Un paseo por los olivares de Liguria

Mi estancia en Italia fue inolvidable. Fui allí en busca de las raíces familiares que poseo y eso le confirió a mi viaje una sensación única. Allí me encontraba yo, entre los Alpes Ligures y el Golfo de Génova, en el Mediterráneo, en la ciudad de Quiliano, rodeado el inmenso afecto del pueblo italiano.
Una pequeña parte de mis antepasados vive allí y poseen una pequeña finca dedicada al cultivo de Olivares, y siendo Italia es uno de los principales exportadores del mundo del aceite derivado de estos, la zona de Liguria es la más apta para ese género, así que había plantaciones por todo el lugar.
La brisa que baja de los Alpes al mar proporciona un aire fresco impregnado del exquisito aroma de los olivos todo el tiempo, por lo que, como nunca lo había experimentado de manera tan asidua me provocó una sensación muy agradable a los sentidos.
Cada mañana, sin falta acompañaba a mis familiares al campo para ayudar con las tareas y experimentar la convivencia. Mi llegada a Quiliano coincidió con la época de recolección de las aceitunas y mi familia realizaba esta de manera artesanal, como se hacía hace siglos.

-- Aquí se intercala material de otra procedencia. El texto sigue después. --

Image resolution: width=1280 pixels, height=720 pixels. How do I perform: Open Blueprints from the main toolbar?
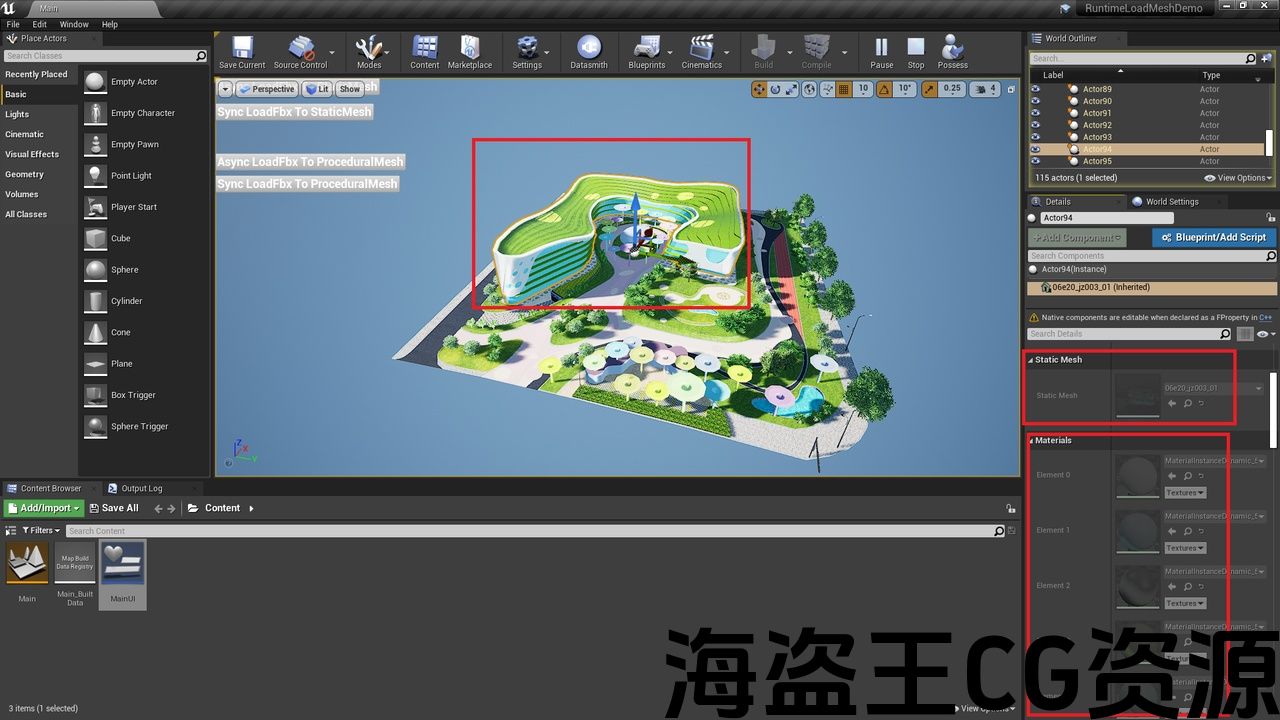tap(646, 52)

Lo más interesante es que no una, sino todas las familias del lugar acuden al mismo tiempo a los campos cada mañana, fortaleciéndose la relación de la comunidad toda que se une en una causa común.
El sol bañaba los campos todo el día pero no hacía calor ya que corría una fresca brisa de manera permanente desde la montaña, esto hacía que el trabajo fuera muy llevadero. Canasta en mano, muy temprano pero eso si, después de un generoso desayuno y muchas risas y bromas, partíamos al campo a recolectar el fruto del olivo.
Entre los olivares, recolectando y riendo, reencontrándome con mi herencia, no negaré que dudé más de una vez al momento de decir adiós.